Barry hasn’t the time to look back. In addition to his continuing responsibilities with Her Song and the Iridium jazz brunches, he has been developing three shows a year for the Landmark, in Port Washington, New York, and has been co-producer of the annual fund-raising galas for the Lauri Strauss Leukemia Foundation, held at Carnegie Hall, while also creating musical segments for the evening and conducting the New York Pops.
On the horizon this spring: Barry’s first CD, “all instrumental, all original, all jazz.” It will include a new song, “Now That We’re Sure,” with lyrics by the late Johnny Burke, whose songs made up the musical Swingin’ on a Star. Recalls Barry: “I badgered his widow, Mary Burke Cramer, for several years to see if there were some lyric, some notebook, some scrap of paper of Johnny’s that could be set to music. Finally, when the show was nominated for a Tony as Best Musical, and we were at the rehearsal for the awards show, Mary comes walking in with a hand-written piece of paper, containing a lyric that Johnny had never set. ‘Here,’ she said. ‘I think Johnny would have wanted you to have this.’ I took it home. I had a pile of 20 or 30 assignments on my desk that needed immediate attention; I brushed them all to the side, and wrote that song that night.”
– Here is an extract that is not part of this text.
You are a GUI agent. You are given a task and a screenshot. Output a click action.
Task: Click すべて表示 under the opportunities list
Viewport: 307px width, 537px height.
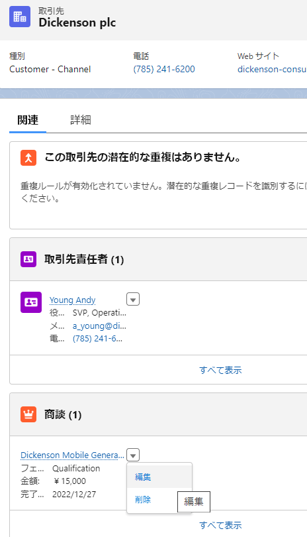[220, 525]
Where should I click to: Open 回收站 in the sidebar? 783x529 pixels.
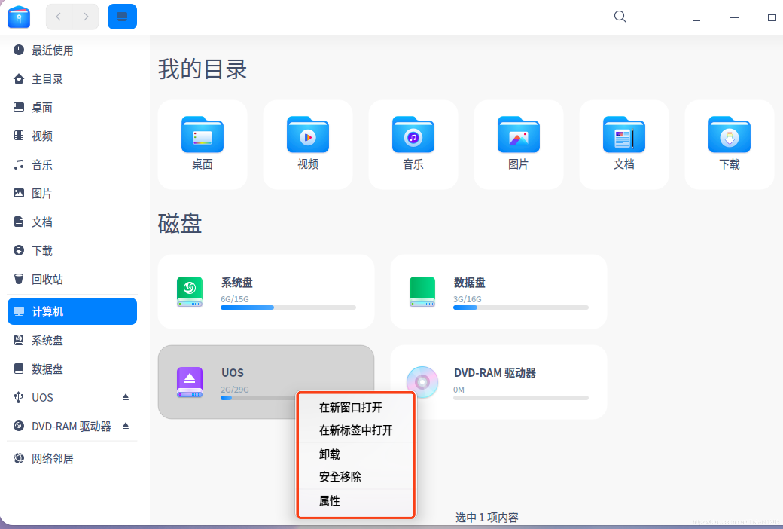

Barry took time several years ago to serve as president of the Manhattan Association of Cabarets and Clubs (MAC). “I felt that this business has been wonderful to me, I’ve gotten recognition around town, and I’m very, very grateful. I wanted to see if I could find a way to give back a little. It’s vital to keep live entertainment … alive!” To guide him in running MAC’s board and general membership meetings, he became familiar with Robert’s Rules of Order. Says Barry: “People have musicalized every movie, every book, Tarzan, the French Revolution, The Bible. Now it’s time now to do Robert’s Rules as a musical! Look for it on Broadway in 2010!”